Extrait du texte:
****************

Dans la société civilisée d’aujourd’hui, les inconvénients de la méthode primitive des échanges sont tout à fait inconnus, et pourraient presque paraître imaginaires. Accoutumés dès nos plus tendres années à l’usage de la monnaie, nous n’avons pas conscience des services inappréciables qu’elle nous rend ; c’est seulement quand nous nous reportons à des états de société tout différents, que nous pouvons nous faire une idée exacte des difficultés que l’absence de monnaie entraîne. On se trouve même surpris quand on constate que le troc est aujourd’hui encore le seul mode de commerce pratiqué par quelques races non civilisées. Il y a quelque chose de singulièrement absurde en apparence dans ce fait qu’une société par actions, — appelée Compagnie africaine du troc, à responsabilité limitée, — existe à Londres, et que ses opérations consistent uniquement à échanger sur la côte occidentale de l’Afrique des produits manufacturés de l’Europe contre l’huile de palme, la poudre d’or, l’ivoire, le coton, le café, la gomme, et d’autres matières brutes.

La forme primitive de l’échange consista sans doute à donner les objets dont on pouvait se passer pour obtenir ceux dont on avait besoin. Ce trafic élémentaire est ce que nous appelons barter ou truck, en français troc ; nous le distinguons de la vente et de l’achat dans lequel on ne veut garder que peu de temps l’un des articles échangés, pour s’en défaire ensuite en procédant à un second échange.

****************

Objectifs:
a) Restituez sans aucune modification le passage de l'extrait sur le troc commençant par "La forme primitive" et se poursuivant jusqu'à "un second échange.".
b) D'après l'extrait sur le troc, dans quelle ville se trouve la Compagnie africaine du troc ?
Les items qui viennent ensuite ne sont pas nécessaires.

Informations affichées:

****************

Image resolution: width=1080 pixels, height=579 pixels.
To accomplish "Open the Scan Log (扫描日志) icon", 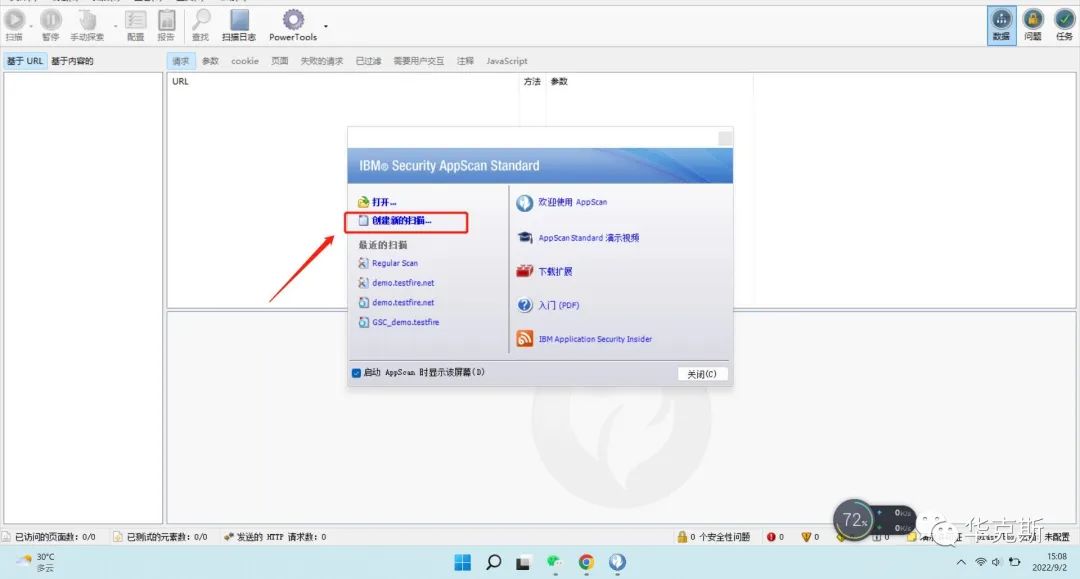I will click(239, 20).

****************

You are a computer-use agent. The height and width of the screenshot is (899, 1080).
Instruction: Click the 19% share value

****************

Réponses par tâche:
a)
La forme primitive de l’échange consista sans doute à donner les objets dont on pouvait se passer pour obtenir ceux dont on avait besoin. Ce trafic élémentaire est ce que nous appelons barter ou truck, en français troc ; nous le distinguons de la vente et de l’achat dans lequel on ne veut garder que peu de temps l’un des articles échangés, pour s’en défaire ensuite en procédant à un second échange.

b) À Londres.